* EXERCISE
Line for line, return the data exactly, omitting all pictures.

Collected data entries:
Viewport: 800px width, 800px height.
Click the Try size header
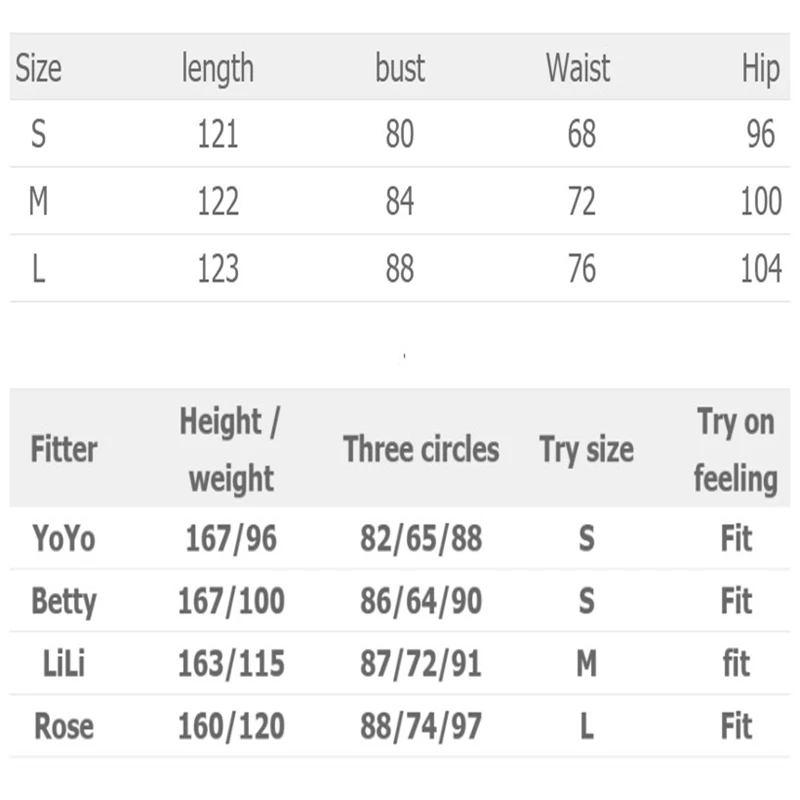click(586, 449)
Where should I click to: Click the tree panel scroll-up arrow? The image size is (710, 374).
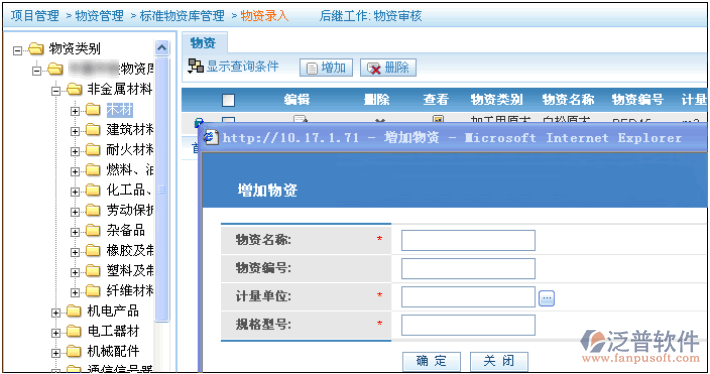162,47
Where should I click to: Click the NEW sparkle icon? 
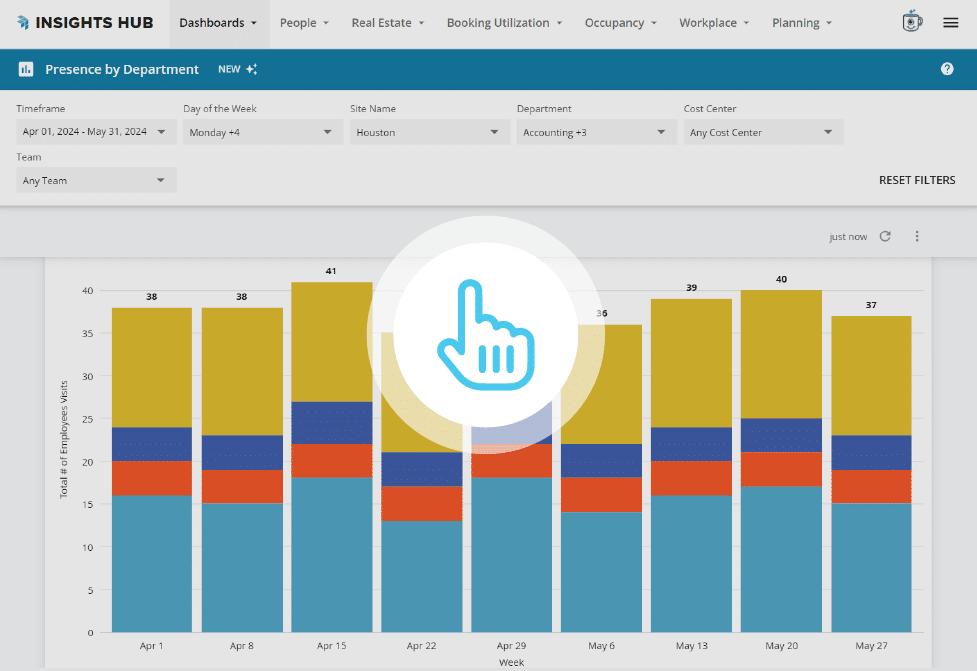[252, 70]
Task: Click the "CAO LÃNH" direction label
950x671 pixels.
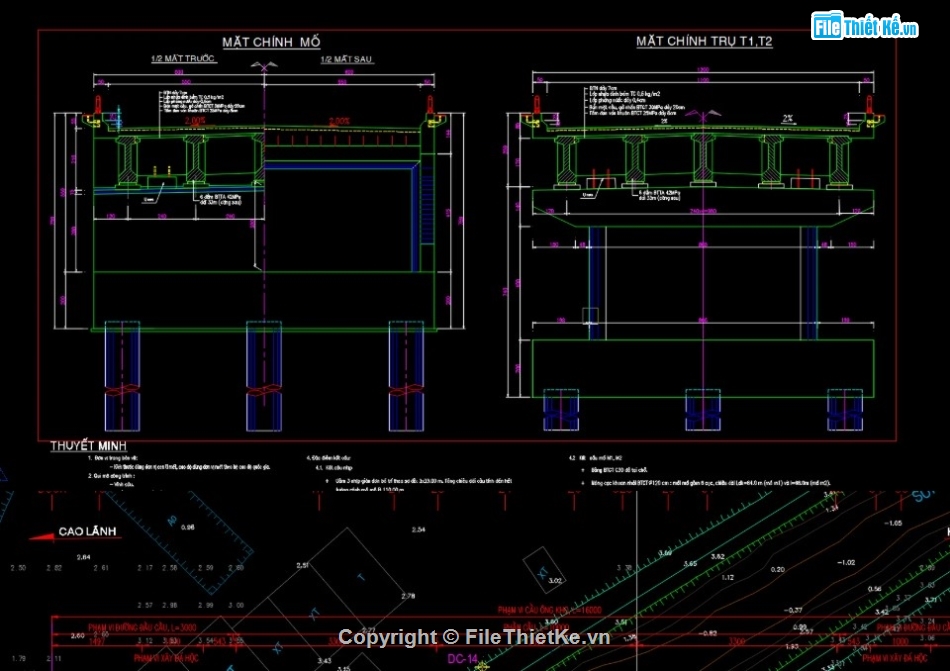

* TASK SOLUTION
Viewport: 800px width, 800px height.
Click the Try size header
click(586, 449)
Where should I click to: Click the tree panel scroll-up arrow? The image size is (710, 374).
162,47
Where should I click to: Click the NEW sparkle icon? 
[252, 70]
Task: Click the "CAO LÃNH" direction label
950x671 pixels.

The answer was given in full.